Bell wrote, "He's going to Make It."
Citing the Civil Rights Act of 1866, her attorney, Sam Cordes of Samuel J. Cordes & Associates, said that had she expressed the same sentiment as a black person, Bell never would've been fired.
"The employer has, at any stage, the right and ability to edit," he said. "This was not a Wendy Bell Facebook page, it was a Hearst/WTAE Facebook page that Wendy Bell was encouraged to write on to increase ratings. She was encouraged to comment on stories and cases that she covered."
"I can't tell you that it's OK to do something and then turn around and fire you when you do it," Cordes said.
Media ethicist Kelly McBride with the Poynter Institute for Media Studies in St. Petersburg, Fla., said it's pretty common for journalists to get help from editors or social media staffers within their own newsrooms, usually when the media professional is a "rock star" and too busy to man his or her own account, or when the journalist feels ill-equipped or unfamiliar with the technology.
"You can edit things. You can also apologize," she said. "I've seen lots and lots of journalists say totally dumb things on Twitter and Facebook that they just should not have said."
There's a protocol, she said.
"You take it down. You acknowledge that you took the post down and, if you mean it, if you're genuine, you apologize for being dense and inflammatory and alienating to the audience," McBride said. "You demonstrate in your apology that you understand what it was you did."
WTAE officials publicly apologized for the incident and met with the Pittsburgh Black Media Federation after complaints from viewers and local media reports reached a crescendo. Bell was fired shortly after.
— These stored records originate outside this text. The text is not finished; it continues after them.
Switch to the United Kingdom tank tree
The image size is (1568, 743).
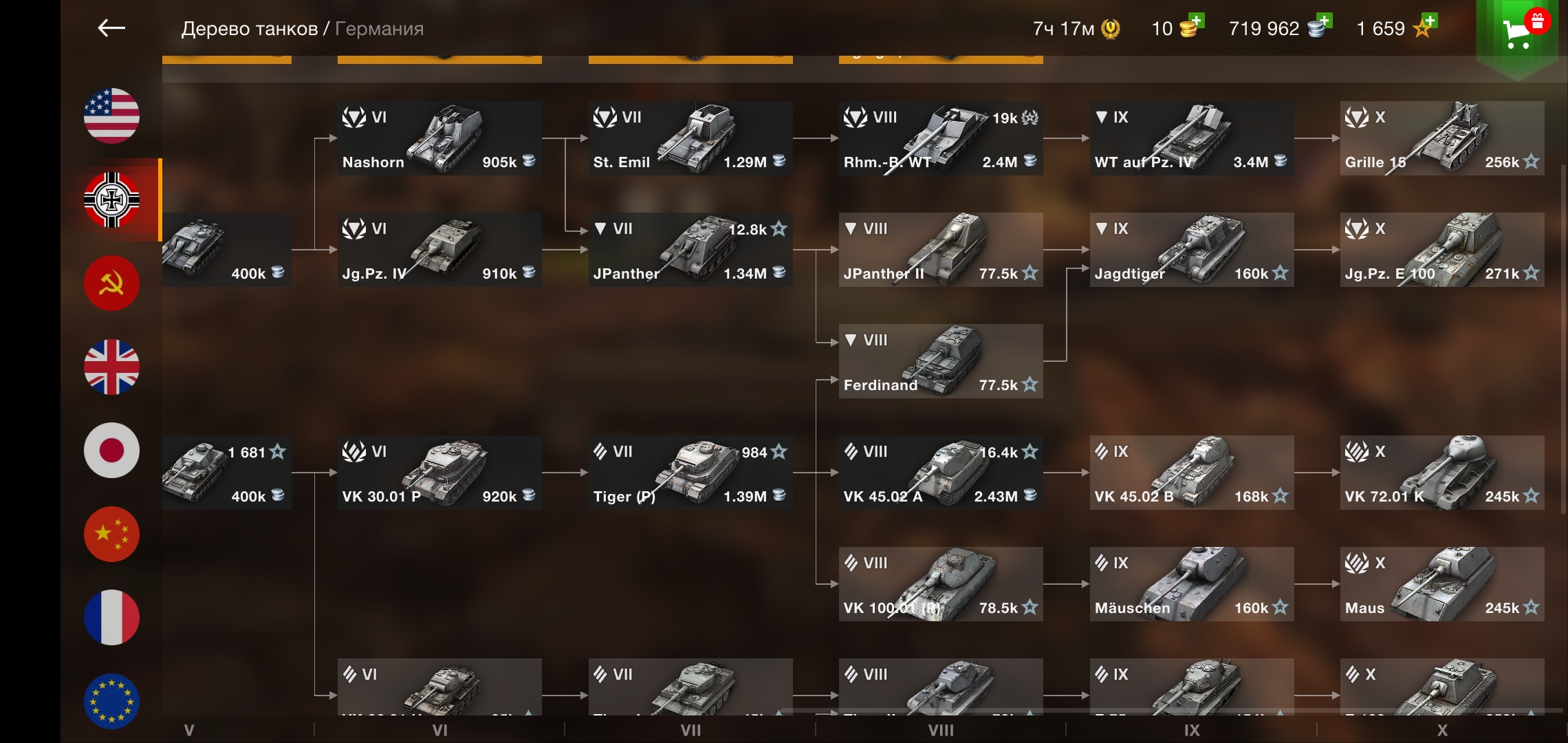(x=111, y=367)
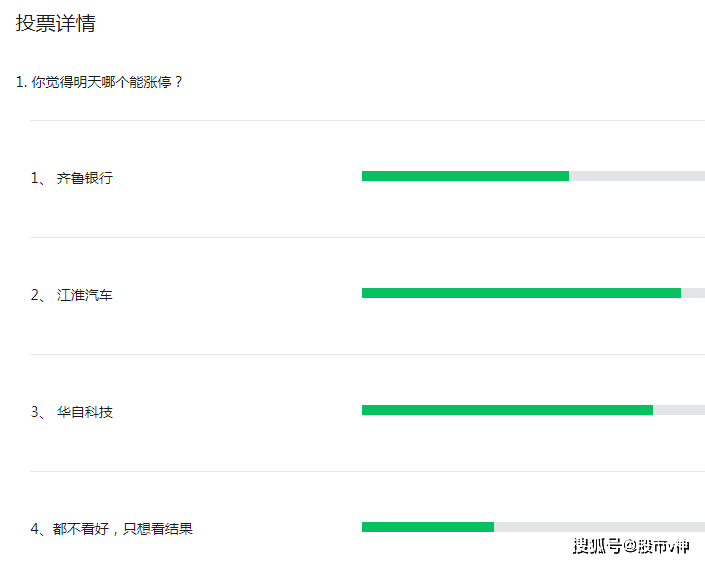The image size is (705, 563).
Task: Click the 投票详情 heading
Action: pos(56,23)
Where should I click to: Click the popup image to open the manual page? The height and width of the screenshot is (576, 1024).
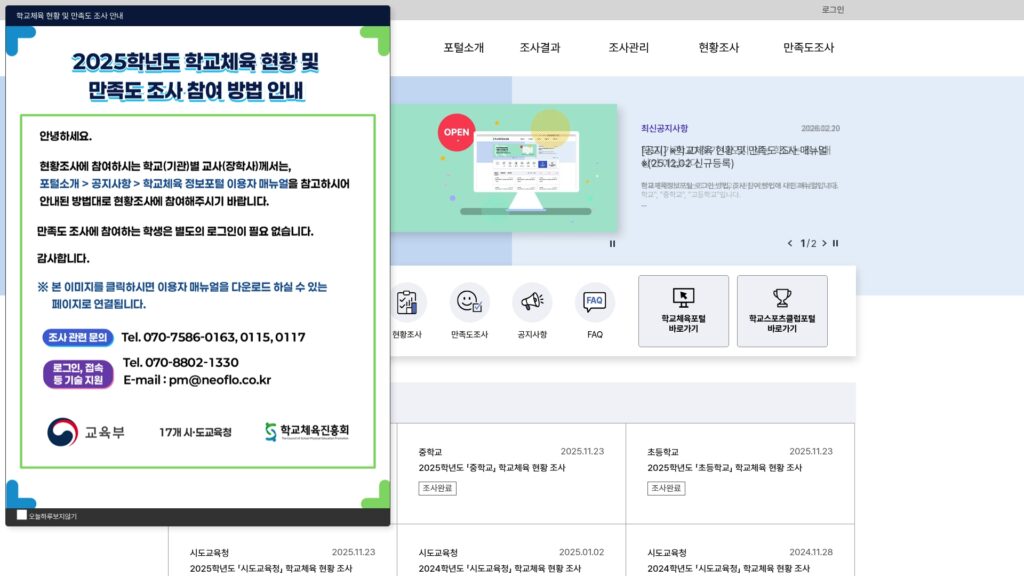click(x=197, y=265)
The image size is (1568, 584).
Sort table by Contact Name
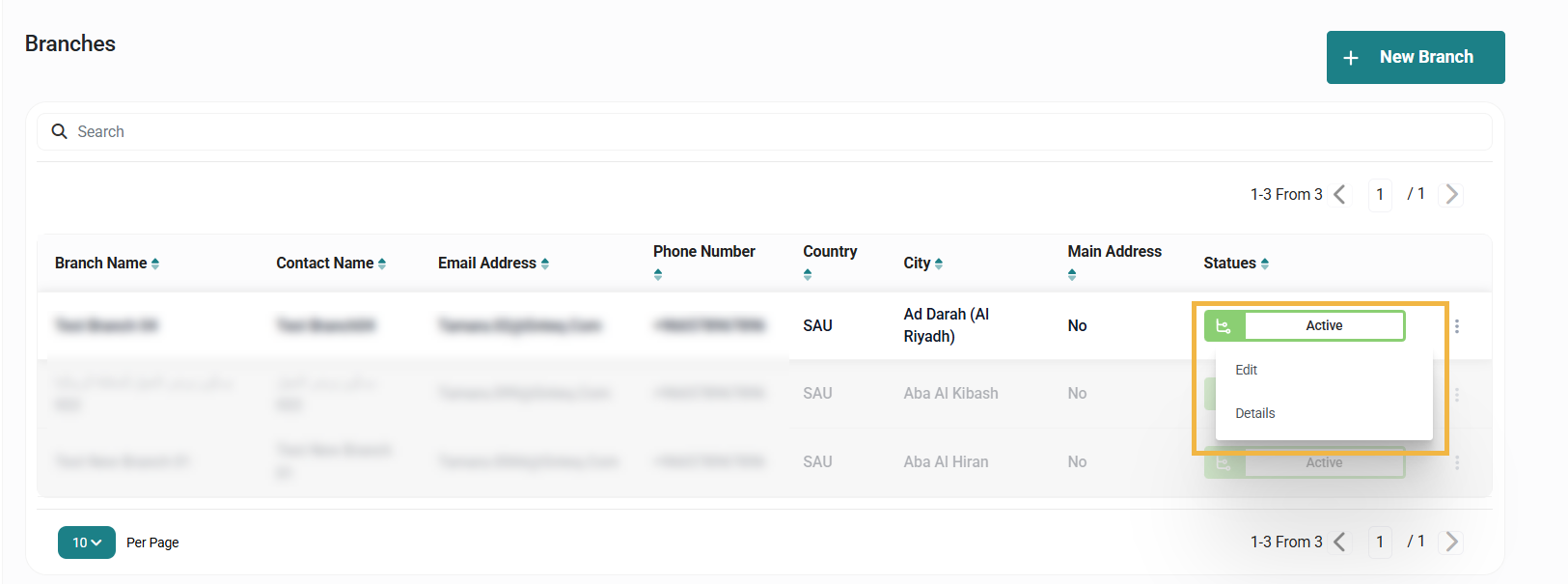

Representatives of Hearst Television Inc., did not immediately respond to requests for comment.
McBride said she isn't surprised Bell's comments drew the ire of the black community, particularly those in the media.
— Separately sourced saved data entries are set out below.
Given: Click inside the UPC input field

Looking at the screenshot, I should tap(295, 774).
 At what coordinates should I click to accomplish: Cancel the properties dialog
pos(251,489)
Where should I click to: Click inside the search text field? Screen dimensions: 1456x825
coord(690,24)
"In her statement, she reveals certain biases which she seems to be attributing to an entire group of an entire ethnicity, or at least an entire age group of a certain ethnicity," she said. "It's hard to see in what context that would not be inflammatory."
Her comments dismiss all black teenagers, McBride said, and "that ends up harming all black teenagers, and maybe all members of the black community."
Cordes contends in the lawsuit that Bell was repeatedly praised for her social media personality, with administrators calling her a "model anchor and newsroom leader." Because she's white, the station assumed her Facebook comments were racially pejorative, he said, "but they were not."
Hearst and WTAE were within their rights to monitor Bell's account and regulate her speech, Cordes said, but discipline must be consistent for all employees.
In the lawsuit, Bell claims WTAE ignored behaviors by two other male on-air personalities. If successful, she asked to be reinstated at WTAE with backpay through at least March 30.
It takes about two years from the time a complaint is filed to the time it gets to trial, Cordes said. Depositions could begin in as little as four months.